In sum, Samantha is really the best person in the entire world that I haven’t talked to in five years. I’m happy to provide any more details if you want, just give me some notice so I can have her write up some bullet points for me.

Best,

Professor Roped Into This

Grant Writing Sucks

Grant Writing Forever Alone

Grant Writing Forever Alone

I am a happy, confident person. I generally do the things I have learned are beneficial to my learning success*. But grant writing is the loneliest, awful-est, ego-destroying-est task I have ever had set before me.

As I mentioned previously, this is my first semester of dissertation grant writing. I am keeping in mind the following pieces of sage wisdom:

  1. this process sucks for pretty much everyone
  2. it will eventually get better as I practice more (even though it may still suck a lot)**
  3. getting support from peers is a good thing (think samples, writing groups, and editing)
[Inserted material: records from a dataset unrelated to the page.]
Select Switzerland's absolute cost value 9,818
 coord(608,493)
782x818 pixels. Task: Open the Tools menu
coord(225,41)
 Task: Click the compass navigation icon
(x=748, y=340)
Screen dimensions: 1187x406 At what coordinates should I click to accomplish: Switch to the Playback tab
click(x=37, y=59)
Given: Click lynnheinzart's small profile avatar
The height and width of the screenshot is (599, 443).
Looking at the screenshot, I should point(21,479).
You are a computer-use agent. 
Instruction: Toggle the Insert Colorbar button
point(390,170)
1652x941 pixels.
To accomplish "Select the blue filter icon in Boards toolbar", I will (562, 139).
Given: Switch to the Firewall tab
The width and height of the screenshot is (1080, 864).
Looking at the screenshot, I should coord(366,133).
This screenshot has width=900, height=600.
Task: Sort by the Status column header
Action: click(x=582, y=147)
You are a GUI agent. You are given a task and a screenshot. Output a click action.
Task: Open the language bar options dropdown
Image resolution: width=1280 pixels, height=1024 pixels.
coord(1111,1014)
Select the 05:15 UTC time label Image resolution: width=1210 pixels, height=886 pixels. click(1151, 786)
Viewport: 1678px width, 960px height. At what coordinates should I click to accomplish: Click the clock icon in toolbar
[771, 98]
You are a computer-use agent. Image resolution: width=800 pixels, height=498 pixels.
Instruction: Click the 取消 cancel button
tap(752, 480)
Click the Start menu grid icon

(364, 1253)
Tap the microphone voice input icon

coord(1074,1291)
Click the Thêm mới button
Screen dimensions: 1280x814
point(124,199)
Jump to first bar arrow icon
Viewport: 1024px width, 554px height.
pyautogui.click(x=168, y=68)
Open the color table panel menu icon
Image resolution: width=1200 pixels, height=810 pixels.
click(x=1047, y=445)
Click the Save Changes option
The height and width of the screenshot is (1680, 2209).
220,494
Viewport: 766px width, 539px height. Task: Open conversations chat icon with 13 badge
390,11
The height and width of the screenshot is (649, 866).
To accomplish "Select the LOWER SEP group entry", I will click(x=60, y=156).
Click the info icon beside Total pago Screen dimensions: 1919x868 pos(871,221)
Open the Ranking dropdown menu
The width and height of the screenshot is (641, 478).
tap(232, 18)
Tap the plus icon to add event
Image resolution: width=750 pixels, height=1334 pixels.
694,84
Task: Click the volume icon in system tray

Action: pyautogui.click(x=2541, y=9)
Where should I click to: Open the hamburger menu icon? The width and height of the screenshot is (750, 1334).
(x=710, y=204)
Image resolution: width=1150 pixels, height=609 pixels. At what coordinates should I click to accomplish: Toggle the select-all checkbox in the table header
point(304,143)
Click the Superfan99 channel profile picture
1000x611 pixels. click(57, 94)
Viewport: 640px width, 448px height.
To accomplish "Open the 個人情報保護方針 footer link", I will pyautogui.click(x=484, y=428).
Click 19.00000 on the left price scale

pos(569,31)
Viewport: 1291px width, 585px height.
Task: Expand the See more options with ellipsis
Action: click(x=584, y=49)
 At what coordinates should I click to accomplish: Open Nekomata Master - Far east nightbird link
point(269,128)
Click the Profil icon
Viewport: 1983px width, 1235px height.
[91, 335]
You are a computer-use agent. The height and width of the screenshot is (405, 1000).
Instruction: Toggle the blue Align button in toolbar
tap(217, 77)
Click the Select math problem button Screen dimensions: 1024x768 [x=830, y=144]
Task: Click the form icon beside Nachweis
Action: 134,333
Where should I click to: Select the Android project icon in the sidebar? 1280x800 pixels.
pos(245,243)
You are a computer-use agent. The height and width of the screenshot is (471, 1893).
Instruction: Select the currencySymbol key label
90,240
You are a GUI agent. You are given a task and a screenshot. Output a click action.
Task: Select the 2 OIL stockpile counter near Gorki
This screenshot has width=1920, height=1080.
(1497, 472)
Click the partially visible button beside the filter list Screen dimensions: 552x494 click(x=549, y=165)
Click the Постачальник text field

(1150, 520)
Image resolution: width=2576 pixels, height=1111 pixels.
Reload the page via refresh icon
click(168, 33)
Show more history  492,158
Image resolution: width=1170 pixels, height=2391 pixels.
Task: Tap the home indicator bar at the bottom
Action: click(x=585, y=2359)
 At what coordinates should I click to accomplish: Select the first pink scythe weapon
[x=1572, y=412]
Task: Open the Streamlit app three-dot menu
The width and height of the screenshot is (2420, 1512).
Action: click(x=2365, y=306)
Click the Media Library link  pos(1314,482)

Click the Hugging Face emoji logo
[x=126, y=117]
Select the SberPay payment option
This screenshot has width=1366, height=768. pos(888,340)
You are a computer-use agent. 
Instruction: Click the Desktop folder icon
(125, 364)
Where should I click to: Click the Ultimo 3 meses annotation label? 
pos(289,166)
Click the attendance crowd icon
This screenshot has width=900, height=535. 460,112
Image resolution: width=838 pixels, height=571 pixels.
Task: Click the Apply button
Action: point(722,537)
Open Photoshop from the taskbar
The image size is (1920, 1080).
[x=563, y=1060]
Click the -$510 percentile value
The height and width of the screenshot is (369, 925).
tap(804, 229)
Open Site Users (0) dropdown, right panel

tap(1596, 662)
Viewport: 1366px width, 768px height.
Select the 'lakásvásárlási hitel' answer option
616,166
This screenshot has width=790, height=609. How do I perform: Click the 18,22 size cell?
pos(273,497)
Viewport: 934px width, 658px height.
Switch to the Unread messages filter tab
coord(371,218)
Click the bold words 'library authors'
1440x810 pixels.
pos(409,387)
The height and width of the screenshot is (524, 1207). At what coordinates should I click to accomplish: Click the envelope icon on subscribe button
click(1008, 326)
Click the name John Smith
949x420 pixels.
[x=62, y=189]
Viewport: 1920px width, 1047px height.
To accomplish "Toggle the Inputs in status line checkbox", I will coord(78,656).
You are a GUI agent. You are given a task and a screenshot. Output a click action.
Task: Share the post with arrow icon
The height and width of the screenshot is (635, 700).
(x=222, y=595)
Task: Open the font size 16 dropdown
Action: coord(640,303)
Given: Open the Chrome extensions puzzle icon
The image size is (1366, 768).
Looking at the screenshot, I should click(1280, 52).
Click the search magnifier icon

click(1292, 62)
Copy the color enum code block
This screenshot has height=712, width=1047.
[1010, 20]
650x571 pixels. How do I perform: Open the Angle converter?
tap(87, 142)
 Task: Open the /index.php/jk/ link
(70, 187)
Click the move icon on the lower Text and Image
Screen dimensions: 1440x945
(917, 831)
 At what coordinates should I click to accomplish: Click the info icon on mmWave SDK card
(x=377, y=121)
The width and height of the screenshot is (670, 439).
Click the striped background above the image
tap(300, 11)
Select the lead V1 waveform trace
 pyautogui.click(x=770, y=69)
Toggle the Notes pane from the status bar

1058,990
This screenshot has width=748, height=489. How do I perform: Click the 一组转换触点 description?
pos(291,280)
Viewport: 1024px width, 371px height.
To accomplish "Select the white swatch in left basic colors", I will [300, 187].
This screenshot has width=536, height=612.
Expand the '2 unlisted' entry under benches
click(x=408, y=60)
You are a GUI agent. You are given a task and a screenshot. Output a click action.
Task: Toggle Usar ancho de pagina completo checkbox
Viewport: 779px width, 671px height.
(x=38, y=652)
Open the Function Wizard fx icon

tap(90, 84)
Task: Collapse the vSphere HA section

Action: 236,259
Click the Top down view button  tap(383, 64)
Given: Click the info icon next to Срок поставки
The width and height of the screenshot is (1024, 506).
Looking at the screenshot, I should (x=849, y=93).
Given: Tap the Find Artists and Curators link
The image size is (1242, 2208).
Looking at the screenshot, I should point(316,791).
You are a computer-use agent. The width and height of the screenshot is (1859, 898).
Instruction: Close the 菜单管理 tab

This wisdom, while good to know, generally doesn’t make me feel better. Neither do assurances of my awesomeness. I think this feeling of soul-wrenching inadequacy has a great deal in common with how I have felt in some of my most socially painful phases: when I have experienced personal rejection that I took as proof that I was fundamentally flawed. The best advice I ever got on how to deal – at least temporarily – with these feelings was to call the person doing the rejection a “dumb bitch”. So I think the time has come for me to stop thinking of Fulbright as my “new best friend”, and to realize that she might just be a dumb bitch*** whose opinion of me should not reshape my world.

Any other strategies for dealing with the similar yucky feelings are welcome. Except for @xarkgirl‘s because liquor is expensive and I’ve got a long semester ahead of me.

* These vary so much by person that it does not seem worth wasting a blog post enumerating them.
** Getting better at it is simplified with such awesome tools as Dr. Karen’s Foolproof Grant Template, by Dr. Karen Kelsky of The Professor Is In (http://theprofessorisin.com), which I highly recommend.
*** Yes, “dumb bitch” is a vitriolic and sexist thing to actually call someone and not something I endorse “in real life”. But the point of the original advice, and the application here, is to utterly disengage from one’s sense of obligations of appearing to be a good person to the rejecter in question. Thus, the immorality of it serves as a way to really turn off one’s instinct to “be good” so that instead one can focus on the task at hand.

Meet My New Best Friends Fulbright, SSRC and Wenner Gren

This is my first semester of real grant writing, and that  means that suddenly my whole life revolves around getting to know what sorts of things I need to do to become BEST friends with the people distributing that money. I want to know everything about them so that they think I’m the coolest. You like salsa and pickle flavored ice cream? What a surprise! Me too! Allow me to introduce them.

Fulbright is super eager and new to the area (she probably just got a job at a local NGO). She imagines you to be potential soul-sisters but she’s not really interested in your work*. She likes to hang out, but not just chatting over a drink or anything like that. She’d rather go dancing, volunteer at soup kitchens, and ride the double decker tour bus. She also wants you to tell her about all your other friends.

By contrast, SSRC and Wenner Gren are work buddies from the University. In fact, it’s hard to imagine hanging out with them in any other context. They each have their little quirks. SSRC is delighted when he recognizes dropped names. Wenner Gren is a bit of a luddite (keeps paper back-ups of everything) but loves to sit and talk about new ideas and directions. In election season SSRC keeps track of the constellations of political alliances and Wenner Gren likes to forecast what will happen next. SSRC reads the literary fiction recommended by the New York Review of Books but you’re more likely to find Wenner Gren with her nose in a good dystopian fic.

Secretly, though, I know I’m just barely scratching the surface with these guys and if anyone knows them better, they should give me the inside scoop.

*Even though you’re pretty sure that your work is your soul.